Cosa fare →
A - Nell'estratto sul vescovo di Matagalpa, con che cosa le forze di sicurezza hanno allontanato i fedeli dalla chiesa parrocchiale di Sébaco la notte del 1° agosto?
B - Per favore, trascrivi dall'estratto sul vescovo di Matagalpa il tratto che va da "Il sacerdote locale, padre" fino a "il presidente Ortega.".

Estratto scelto →
--------------------------------------------------
Dal 4 agosto il vescovo di Matagalpa, diocesi situata nel nord del Nicaragua, osserva le ronde della polizia dalle finestre del suo vescovato, dove vive come in trincea. «Ci hanno detto che eravamo agli arresti domiciliari», spiega sui social, alludendo alle forze di sicurezza.

 

Il giorno successivo, la polizia ha affermato di aver aperto un’indagine per «atti criminali volti a destabilizzare lo Stato» contro monsignor Rolando Alvarez Lagos. C’è da dire che nel corso dei mesi il prelato, già noto per essere critico nei confronti del regime del presidente Daniel Ortega, è diventato una seccatura del regime sandinista.

 

Il Vescovo di Matagalpa ha denunciato costantemente «gli attacchi alla libertà religiosa» provenienti dai vertici dello Stato, dopo la chiusura di diversi canali radiotelevisivi cattolici.

 

Da diverse settimane i sostenitori di Daniel Ortega denunciano una Chiesa «complice del tentato colpo di Stato» e aumentano le pressioni contro i cattolici: sono innumerevoli le messe interrotte o i sacerdoti sorvegliati da vicino dalle forze dell’ordine.

 

Così, la notte del 1° agosto, nella cittadina di Sébaco, sempre nel nord del Paese, i fedeli radunati nella chiesa parrocchiale sono stati allontanati con lacrimogeni dalle forze di sicurezza e diversi sono stati arrestati.

 

Il sacerdote locale, padre Uriel Vallejos, noto anche per essere uno dei principali oppositori dell’attuale potere in atto, è ora trincerato nella sua chiesa, così come il suo vescovo.

 

Dal momento che tutti gli attivisti e i giornalisti dell’estrema sinistra critici nei confronti del regime sono stati mandati in esilio, la Chiesa è l’ultima istituzione ad aver incrociato le spade con il presidente Ortega.

 

Lo conferma anche un giornalista indipendente: «Il Governo è in continuo confronto con la Chiesa, che non ha mai smesso di criticare la mancanza di libertà e di soluzioni alla crisi democratica».

 

Julio Cruz spiega che la situazione è ancora più significativa al Nord, «perché è un focolaio di resistenza al sandinismo e i sacerdoti sono gli ultimi ad opporsi pubblicamente al regime».
--------------------------------------------------
Sezione dati →
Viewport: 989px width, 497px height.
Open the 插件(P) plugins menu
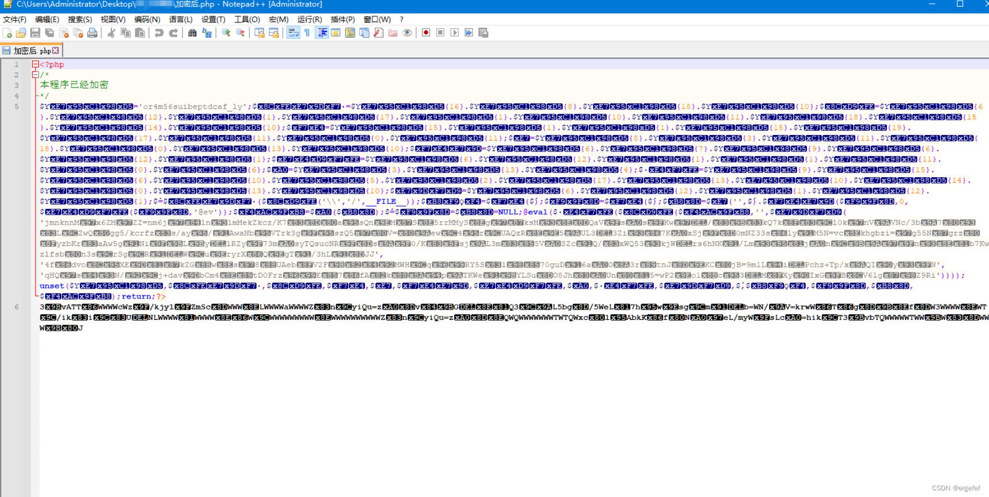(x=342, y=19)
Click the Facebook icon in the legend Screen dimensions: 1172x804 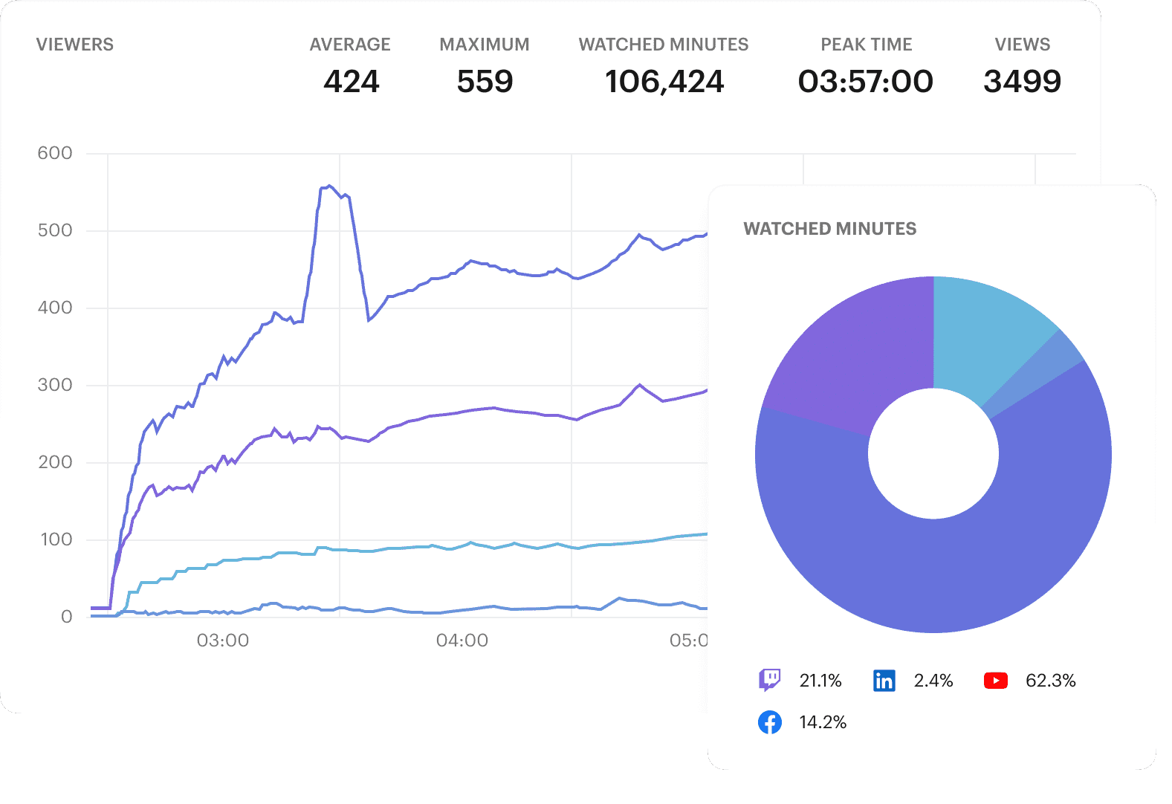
--------------------------------------------------
Risposte attese →
A - Con i lacrimogeni.

B -
Il sacerdote locale, padre Uriel Vallejos, noto anche per essere uno dei principali oppositori dell’attuale potere in atto, è ora trincerato nella sua chiesa, così come il suo vescovo.

 

Dal momento che tutti gli attivisti e i giornalisti dell’estrema sinistra critici nei confronti del regime sono stati mandati in esilio, la Chiesa è l’ultima istituzione ad aver incrociato le spade con il presidente Ortega.